Haredi enlistment holding steady indicating 'sincere change' in attitudes to military conscription

Government set targets for the interim years before full implementation is set to take effect for the military enlistment year of June 2014 to June 2015.

Haredi soldier (photo credit: MARC ISRAEL SELLEM/THE JERUSALEM POST)
Haredi soldier
(photo credit: MARC ISRAEL SELLEM/THE JERUSALEM POST)
The rate of haredi enlistment in the IDF appears to be holding steady, despite the dire imprecations from parts of the haredi leadership following the passage of the haredi conscription law by the previous government in March 2014.
Government targets for the interim years before full implementation is to take effect also look set to be met for June 2014 to June 2015.
The previous legal framework for haredi enlistment was struck down by the High Court of Justice in February 2012, creating a massive political headache ever since for the governing coalitions.
Led by Yesh Atid, the previous government introduced a legal obligation on haredi yeshiva students to perform military service, albeit only to be fully implemented in 2017.
Until then, the legislation provides for minimum enlistment quotas of graduates of the haredi education system to the IDF and National Service.
If these are not met by 2017 then all graduates of the haredi education system will be obligated to serve in the military, except for 1,800 exceptional yeshiva students from every year.
Figures provided by the IDF show that 2,162 haredi men enlisted from July 2014 to May 11, 2015. Another 150 haredi men are expected to enlist by the end of June 2015, the end of the enlistment year, reaching just over the legislative target of 2,300.
The 2,162 men who enlisted represent 24 percent of the haredi annual cohort for 1996, which began enlisting in 2014. However, most of those men are not likely to be from the 1996 cohort, since haredi men who do enlist typically postpone their enlistment for as long as possible.
The percentage of haredi enlistment from the total available conscripts for the 2014 enlistment year was the same as 2013, which was also 24%. The 2013 figures represented a big jump from 2012 however, when only 18% of the available conscripts enlisted.
It was feared that the stipulation of mandatory military service by the new law and the fierce reaction this evoked from the haredi leadership and from extremists in the haredi community would lead to a decline in haredi conscripts. Haredi enlistment did indeed decrease when the public debate about the law was at its height, sliding by 40 percent in the first six months of 2014, compared to the preceding six-month period.
However, as the immediate rancour over the passage of the bill passed, it appears that conscription rates have now recovered.

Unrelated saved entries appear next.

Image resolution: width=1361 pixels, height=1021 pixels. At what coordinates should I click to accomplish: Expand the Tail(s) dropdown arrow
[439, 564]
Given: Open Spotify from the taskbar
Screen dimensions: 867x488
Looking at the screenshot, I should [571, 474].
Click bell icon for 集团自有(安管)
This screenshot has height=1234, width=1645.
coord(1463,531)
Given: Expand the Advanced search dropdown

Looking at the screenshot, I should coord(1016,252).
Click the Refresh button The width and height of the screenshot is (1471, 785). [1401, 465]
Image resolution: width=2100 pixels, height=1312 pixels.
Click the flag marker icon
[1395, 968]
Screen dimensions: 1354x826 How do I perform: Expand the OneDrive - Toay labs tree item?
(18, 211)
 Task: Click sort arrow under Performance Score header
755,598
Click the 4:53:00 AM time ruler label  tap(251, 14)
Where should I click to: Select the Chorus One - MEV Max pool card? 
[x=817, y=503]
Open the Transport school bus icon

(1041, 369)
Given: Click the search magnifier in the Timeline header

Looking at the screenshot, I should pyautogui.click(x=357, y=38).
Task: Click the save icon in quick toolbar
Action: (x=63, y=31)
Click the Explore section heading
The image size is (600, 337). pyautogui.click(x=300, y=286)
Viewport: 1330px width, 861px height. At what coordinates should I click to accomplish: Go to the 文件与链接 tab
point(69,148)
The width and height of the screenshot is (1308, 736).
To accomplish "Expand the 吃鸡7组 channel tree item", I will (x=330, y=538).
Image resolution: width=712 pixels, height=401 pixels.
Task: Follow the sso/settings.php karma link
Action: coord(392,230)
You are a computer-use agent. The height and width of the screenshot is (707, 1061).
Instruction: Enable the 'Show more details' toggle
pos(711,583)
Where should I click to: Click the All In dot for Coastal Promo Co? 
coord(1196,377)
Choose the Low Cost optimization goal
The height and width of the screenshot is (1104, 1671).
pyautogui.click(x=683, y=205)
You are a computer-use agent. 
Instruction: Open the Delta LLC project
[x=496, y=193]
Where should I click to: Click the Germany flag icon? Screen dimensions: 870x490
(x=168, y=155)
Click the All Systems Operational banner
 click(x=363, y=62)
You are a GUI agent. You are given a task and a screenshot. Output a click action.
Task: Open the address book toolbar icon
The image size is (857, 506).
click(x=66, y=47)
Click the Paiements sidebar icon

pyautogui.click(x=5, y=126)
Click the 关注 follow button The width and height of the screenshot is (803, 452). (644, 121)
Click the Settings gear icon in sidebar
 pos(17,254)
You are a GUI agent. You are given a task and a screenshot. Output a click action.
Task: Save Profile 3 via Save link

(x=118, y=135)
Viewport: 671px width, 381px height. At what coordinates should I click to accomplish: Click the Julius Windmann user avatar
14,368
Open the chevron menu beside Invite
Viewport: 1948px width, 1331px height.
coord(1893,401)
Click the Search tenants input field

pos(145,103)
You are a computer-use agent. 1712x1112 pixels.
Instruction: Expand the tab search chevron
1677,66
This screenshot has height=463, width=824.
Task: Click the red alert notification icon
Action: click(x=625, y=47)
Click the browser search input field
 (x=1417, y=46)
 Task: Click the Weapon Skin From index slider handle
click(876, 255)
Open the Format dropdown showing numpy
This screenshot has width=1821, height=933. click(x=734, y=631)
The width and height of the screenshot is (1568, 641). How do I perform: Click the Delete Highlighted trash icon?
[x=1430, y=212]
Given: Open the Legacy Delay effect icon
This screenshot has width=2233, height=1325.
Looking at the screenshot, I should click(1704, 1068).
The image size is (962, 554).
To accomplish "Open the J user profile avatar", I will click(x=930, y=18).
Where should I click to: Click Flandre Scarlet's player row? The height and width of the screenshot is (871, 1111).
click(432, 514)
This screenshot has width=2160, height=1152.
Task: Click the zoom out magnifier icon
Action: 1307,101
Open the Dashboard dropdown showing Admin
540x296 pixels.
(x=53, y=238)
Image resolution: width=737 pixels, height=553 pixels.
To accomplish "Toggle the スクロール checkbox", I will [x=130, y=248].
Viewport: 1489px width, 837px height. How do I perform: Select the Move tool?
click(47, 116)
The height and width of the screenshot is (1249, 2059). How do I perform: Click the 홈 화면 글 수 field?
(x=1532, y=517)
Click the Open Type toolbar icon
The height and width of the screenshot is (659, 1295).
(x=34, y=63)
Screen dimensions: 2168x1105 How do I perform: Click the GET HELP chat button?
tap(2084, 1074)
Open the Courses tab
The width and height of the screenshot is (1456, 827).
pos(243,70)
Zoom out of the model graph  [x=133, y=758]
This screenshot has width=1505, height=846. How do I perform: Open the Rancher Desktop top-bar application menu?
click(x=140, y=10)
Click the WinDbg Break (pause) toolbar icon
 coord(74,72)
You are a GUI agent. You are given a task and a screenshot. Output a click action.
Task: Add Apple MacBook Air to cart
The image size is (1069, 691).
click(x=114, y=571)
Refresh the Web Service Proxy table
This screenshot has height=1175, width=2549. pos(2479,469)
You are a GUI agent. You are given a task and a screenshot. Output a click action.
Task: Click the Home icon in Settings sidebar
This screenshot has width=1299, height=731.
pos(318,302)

Shahar Ilan, deputy director of the Hiddush religious pluralism lobbying group which objected to the law passed by the last government, said that another factor in the positive enlistment numbers is the effect of Operation Protective Edge last summer, which took place as the anger against the conscription law began to fade.
During this war, there was a wave of haredi support and encouragement for soldiers serving in Gaza, and an unprecedented level of public prayers and participation in support activities for soldiers from the haredi public.
This support reached such heights that after the war, the haredi leadership, through an editorial in the largest selling haredi daily Yated Ne’eman, felt compelled to warn its public of the “dangers” of becoming too supportive of the IDF.
Despite the new conscription figures, the Movement for Quality Government in Israel (MQI), one of the petitioners against the 2014 law, still argued that the law was not proportional to what it describes as the ongoing inequality in the burden of military service.
The group also called into question the method by which the new law defines a haredi man, which is anyone who studied for at least two years between the age of 14 and 18 in one of the educational institutions listed by the legislation as being haredi.
MQI argued that the legislation has broadened the definition of who is a haredi to help include in the official count of haredi conscripts men who might not in fact be from the mainstream haredi world.
Ilan said, however, that it is unrealistic to think that haredi conscription would in the coming years reach the same heights as conscription levels from the non-haredi sectors of the Jewish population.
Instead, he said that the sizeable 24 percent enlistment rate implies that enlistment in military service is no longer unthinkable and objectionable within haredi society, but a viable and legitimate option.
“There has been significant progress and the struggle for equality in the burden of military service is bearing partial fruit,” said Ilan. “Being a soldier might not be the biggest honor in the haredi community just yet, but a sincere change has happened and enlistment is a relevant option to young haredi men.”
However, he warned that the plans outlined in the coalition agreements of the newly formed government between the Likud and the haredi parties to lower haredi enlistment targets could ease the pressure on the haredi community for haredi men to enlist and slow the rate of conscription once again.